## CONSIGNE 1
Recopiez le passage du texte sur le Collège Sévigné qui commence aux mots « Le véritable esprit » et s'arrête après « nous inspire toujours. ».
## CONSIGNE 2
Filtrez les lignes des données pour ne garder que celles qui contiennent la chaîne « Toggle ».

## DOCUMENT
################

Nos valeurs

Le Collège Sévigné :
une association à but non lucratif, engagée dans l'histoire de l'enseignement républicain et laïque.

Le véritable esprit de Sévigné, c’est son sens de la modernité

Alain Attali, Inspecteur général honoraire, un adieu de la Mission laïque  française - Mission laïque française

Entretien avec M. Attali, Inspecteur Général Honoraire de Lettres Classiques. Monsieur Alain Attali, qui a présidé l'Association du Collège Sevigné puis en a été président d'honneur, nous a quittés en avril 2019. Son engagement au service de la réussite des élèves nous inspire toujours.

Au cours de cet entretien (Novembre 2015), Alain Attali évoque l’esprit qui a présidé à la fondation du Collège Sévigné, son engagement dans un enseignement laïque, la modernité pédagogique de l’établissement, son ouverture sur le monde et l’international. Il revient aussi sur la place privilégiée (mais non pas exclusive) des études littéraires dans les enseignements qui y ont été dispensés et, plus généralement, sur le sens du métier d’enseignant aujourd’hui, sur l’engagement que cela suppose, et sur le sens de la transmission des Humanités dans un monde devenu complexe, multipolaire, changeant.

################

## DONNÉES
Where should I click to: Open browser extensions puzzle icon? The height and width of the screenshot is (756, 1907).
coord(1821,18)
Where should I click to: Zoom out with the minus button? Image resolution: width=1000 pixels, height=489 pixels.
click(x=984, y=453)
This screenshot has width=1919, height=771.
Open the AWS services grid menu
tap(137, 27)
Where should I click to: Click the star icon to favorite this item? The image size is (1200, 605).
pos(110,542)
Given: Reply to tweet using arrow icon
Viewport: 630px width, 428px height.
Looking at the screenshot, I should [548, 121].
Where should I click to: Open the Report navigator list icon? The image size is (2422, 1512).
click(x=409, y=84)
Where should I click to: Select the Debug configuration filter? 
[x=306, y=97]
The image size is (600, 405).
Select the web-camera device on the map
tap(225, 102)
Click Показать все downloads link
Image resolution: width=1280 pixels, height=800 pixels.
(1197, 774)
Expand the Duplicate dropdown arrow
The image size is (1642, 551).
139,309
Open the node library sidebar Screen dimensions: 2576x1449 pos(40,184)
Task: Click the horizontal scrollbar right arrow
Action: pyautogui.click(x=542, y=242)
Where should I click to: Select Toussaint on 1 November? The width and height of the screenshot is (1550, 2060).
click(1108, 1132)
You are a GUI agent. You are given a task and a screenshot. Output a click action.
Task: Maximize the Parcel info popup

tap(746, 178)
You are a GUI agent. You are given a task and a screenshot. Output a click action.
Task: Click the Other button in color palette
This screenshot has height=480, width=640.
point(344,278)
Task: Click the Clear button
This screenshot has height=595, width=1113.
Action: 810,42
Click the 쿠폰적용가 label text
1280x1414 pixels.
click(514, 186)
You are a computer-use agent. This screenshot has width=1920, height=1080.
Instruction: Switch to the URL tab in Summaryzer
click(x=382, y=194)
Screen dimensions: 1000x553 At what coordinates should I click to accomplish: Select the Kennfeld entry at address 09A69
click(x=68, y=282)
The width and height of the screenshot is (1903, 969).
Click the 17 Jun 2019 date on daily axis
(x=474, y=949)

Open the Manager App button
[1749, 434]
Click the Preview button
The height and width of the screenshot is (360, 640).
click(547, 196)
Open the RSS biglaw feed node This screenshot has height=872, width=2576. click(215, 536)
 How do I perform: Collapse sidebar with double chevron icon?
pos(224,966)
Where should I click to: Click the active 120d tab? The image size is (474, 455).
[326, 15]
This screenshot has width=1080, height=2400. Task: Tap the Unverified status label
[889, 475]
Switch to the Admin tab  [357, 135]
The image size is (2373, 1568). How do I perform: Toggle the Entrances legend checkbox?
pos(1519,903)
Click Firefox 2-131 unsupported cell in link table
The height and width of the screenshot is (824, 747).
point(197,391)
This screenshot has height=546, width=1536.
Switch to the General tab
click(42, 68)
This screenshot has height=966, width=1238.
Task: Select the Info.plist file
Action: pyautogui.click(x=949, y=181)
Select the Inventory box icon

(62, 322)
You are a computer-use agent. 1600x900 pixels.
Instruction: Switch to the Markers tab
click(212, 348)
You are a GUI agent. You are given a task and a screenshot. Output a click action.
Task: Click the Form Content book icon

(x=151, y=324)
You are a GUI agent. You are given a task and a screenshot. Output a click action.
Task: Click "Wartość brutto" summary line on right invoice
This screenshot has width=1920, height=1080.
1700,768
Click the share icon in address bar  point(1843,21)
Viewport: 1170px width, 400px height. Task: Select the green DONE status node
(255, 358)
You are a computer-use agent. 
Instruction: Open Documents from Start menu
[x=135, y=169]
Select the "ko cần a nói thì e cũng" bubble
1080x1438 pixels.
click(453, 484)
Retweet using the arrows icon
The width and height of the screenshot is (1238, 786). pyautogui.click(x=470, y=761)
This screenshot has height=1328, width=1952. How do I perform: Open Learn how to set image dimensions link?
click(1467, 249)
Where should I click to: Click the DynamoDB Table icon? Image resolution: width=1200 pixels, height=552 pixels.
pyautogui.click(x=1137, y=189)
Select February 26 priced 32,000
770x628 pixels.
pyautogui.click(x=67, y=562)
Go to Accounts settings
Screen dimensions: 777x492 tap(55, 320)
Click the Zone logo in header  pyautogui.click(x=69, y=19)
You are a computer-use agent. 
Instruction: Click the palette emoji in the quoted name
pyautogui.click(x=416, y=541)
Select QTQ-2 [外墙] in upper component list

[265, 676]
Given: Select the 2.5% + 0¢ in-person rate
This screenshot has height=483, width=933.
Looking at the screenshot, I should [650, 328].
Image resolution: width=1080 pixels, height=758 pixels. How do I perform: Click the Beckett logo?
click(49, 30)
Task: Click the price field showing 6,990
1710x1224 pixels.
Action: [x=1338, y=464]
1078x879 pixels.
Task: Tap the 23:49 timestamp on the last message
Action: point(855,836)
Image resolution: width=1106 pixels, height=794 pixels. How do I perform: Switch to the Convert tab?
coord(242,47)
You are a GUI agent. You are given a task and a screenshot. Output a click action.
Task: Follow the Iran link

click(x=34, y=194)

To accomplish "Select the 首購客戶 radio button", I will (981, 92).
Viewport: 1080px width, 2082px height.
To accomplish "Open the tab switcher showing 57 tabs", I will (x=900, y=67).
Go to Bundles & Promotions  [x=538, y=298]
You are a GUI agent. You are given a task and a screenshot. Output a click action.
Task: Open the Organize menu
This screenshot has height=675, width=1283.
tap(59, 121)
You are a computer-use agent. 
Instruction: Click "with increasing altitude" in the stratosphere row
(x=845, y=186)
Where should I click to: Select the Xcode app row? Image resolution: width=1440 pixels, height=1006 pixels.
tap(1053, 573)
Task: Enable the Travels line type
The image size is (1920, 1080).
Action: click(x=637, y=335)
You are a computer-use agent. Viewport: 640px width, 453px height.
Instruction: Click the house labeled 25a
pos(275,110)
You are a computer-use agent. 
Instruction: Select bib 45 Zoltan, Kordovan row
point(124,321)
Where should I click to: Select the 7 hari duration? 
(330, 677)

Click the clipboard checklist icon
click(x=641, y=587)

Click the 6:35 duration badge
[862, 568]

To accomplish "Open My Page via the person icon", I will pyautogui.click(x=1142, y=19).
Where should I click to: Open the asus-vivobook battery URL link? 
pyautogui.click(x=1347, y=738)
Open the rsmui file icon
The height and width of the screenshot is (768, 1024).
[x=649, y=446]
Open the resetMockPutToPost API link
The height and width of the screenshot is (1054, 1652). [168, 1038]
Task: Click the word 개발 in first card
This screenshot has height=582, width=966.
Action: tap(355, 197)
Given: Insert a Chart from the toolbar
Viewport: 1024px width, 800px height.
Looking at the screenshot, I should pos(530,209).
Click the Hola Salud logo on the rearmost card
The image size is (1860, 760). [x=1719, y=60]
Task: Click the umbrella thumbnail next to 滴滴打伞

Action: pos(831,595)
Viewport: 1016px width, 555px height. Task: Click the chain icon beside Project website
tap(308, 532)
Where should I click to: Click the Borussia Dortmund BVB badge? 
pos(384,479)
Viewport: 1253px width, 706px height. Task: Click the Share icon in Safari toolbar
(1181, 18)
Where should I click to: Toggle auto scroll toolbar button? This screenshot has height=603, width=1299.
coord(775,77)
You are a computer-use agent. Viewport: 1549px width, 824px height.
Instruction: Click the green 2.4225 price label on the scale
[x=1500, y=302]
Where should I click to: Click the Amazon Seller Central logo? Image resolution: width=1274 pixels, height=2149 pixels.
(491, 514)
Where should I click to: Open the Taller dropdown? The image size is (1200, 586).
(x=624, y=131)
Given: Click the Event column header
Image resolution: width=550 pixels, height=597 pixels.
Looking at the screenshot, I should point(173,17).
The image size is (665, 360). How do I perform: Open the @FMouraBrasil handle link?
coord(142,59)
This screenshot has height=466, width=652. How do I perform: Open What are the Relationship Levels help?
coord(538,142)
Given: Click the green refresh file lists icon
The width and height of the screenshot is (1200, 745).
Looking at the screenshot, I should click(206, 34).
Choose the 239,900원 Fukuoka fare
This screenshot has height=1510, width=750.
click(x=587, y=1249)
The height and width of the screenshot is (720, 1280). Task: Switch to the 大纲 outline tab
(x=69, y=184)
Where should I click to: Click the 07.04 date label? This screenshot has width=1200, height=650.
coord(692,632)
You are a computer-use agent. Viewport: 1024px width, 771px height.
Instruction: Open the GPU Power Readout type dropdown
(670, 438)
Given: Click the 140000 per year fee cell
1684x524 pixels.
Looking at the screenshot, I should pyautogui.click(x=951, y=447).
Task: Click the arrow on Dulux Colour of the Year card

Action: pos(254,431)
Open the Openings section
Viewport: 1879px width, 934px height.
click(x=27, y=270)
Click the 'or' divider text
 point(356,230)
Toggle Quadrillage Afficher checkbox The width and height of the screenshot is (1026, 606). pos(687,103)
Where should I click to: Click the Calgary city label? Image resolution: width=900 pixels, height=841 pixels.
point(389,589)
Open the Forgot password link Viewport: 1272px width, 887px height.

################

## RÉSULTAT 1
Le véritable esprit de Sévigné, c’est son sens de la modernité

Alain Attali, Inspecteur général honoraire, un adieu de la Mission laïque  française - Mission laïque française

Entretien avec M. Attali, Inspecteur Général Honoraire de Lettres Classiques. Monsieur Alain Attali, qui a présidé l'Association du Collège Sevigné puis en a été président d'honneur, nous a quittés en avril 2019. Son engagement au service de la réussite des élèves nous inspire toujours.

## RÉSULTAT 2
The image size is (2373, 1568). How do I perform: Toggle the Entrances legend checkbox?
Where should I click to: Toggle auto scroll toolbar button? This screenshot has height=603, width=1299.
Toggle Quadrillage Afficher checkbox The width and height of the screenshot is (1026, 606). pos(687,103)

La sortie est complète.